▸ STATED TASK:
Could you write out the items again, starting at the line containing "You are a GUI" and ending at the last of the items, with 104 added to every coordinate in the answers and the pictures left out?

Stored items from a collection
BEGIN

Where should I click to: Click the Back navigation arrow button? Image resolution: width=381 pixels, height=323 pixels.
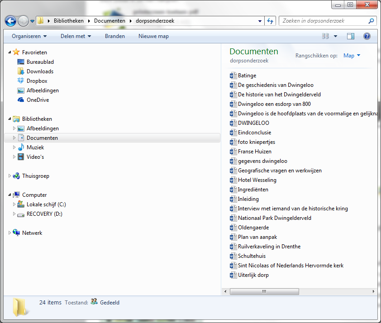point(10,21)
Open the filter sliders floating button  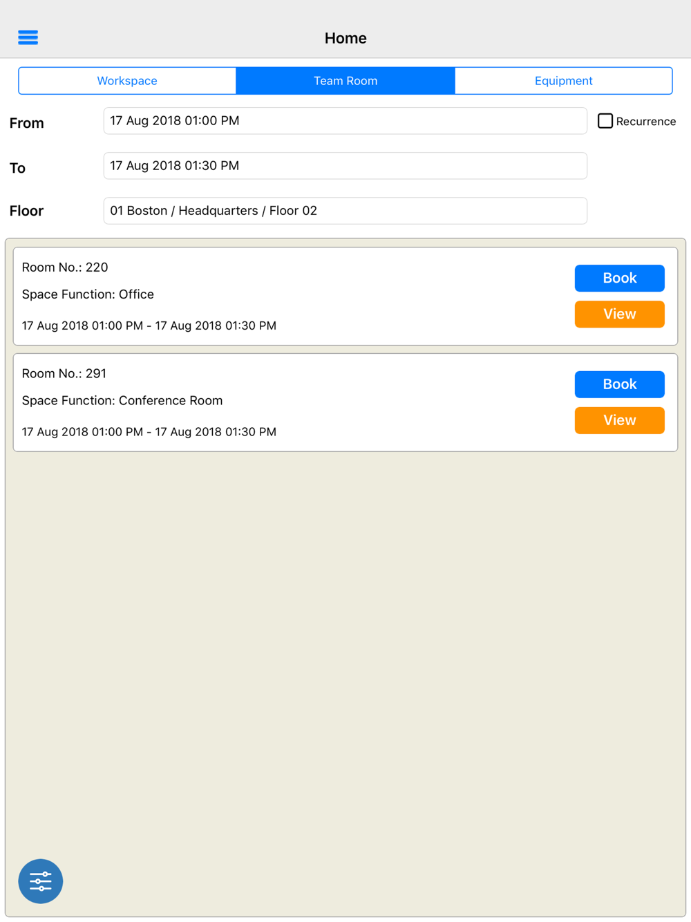(41, 881)
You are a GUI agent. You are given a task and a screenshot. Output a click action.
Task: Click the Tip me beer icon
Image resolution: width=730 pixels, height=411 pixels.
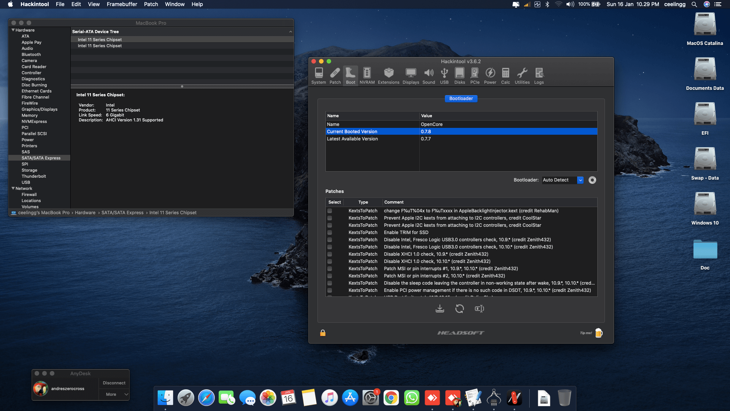tap(598, 333)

END

▸ RESPONSE TO THIS EXERCISE:
You are a GUI agent. You are given a task and a screenshot. Output a click action.
Task: Click the Tip me beer icon
Image resolution: width=730 pixels, height=411 pixels.
tap(702, 437)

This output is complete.